• The task: An exact transcript of the records is what this task asks for.

• Saved entries:
_ _ _ _ _

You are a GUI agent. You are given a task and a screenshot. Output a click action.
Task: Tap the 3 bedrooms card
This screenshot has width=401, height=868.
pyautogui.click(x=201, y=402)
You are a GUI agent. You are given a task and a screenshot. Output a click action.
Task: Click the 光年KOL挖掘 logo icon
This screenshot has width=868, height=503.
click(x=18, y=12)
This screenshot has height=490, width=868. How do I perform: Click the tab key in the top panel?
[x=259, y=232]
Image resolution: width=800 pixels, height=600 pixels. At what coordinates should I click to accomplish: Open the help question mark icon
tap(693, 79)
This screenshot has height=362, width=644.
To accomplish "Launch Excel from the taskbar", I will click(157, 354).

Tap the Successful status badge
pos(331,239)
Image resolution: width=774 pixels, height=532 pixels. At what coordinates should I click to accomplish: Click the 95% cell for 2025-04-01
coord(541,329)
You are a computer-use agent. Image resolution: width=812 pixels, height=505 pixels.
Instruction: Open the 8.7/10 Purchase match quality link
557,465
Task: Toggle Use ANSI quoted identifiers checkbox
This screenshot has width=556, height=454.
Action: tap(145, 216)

_ _ _ _ _

• Completed exercise:
You are a GUI agent. You are given a task and a screenshot. Output a click action.
Task: Tap the 3 bedrooms card
This screenshot has width=401, height=868.
pyautogui.click(x=201, y=402)
You are a GUI agent. You are given a task and a screenshot. Output a click action.
Task: Click the 光年KOL挖掘 logo icon
This screenshot has width=868, height=503.
click(x=18, y=12)
This screenshot has height=490, width=868. How do I perform: Click the tab key in the top panel?
[x=259, y=232]
Image resolution: width=800 pixels, height=600 pixels. At what coordinates should I click to accomplish: Open the help question mark icon
tap(693, 79)
This screenshot has height=362, width=644.
To accomplish "Launch Excel from the taskbar", I will click(157, 354).

Tap the Successful status badge
pos(331,239)
Image resolution: width=774 pixels, height=532 pixels. At what coordinates should I click to accomplish: Click the 95% cell for 2025-04-01
coord(541,329)
You are a computer-use agent. Image resolution: width=812 pixels, height=505 pixels.
Instruction: Open the 8.7/10 Purchase match quality link
557,465
Task: Toggle Use ANSI quoted identifiers checkbox
This screenshot has width=556, height=454.
Action: tap(145, 216)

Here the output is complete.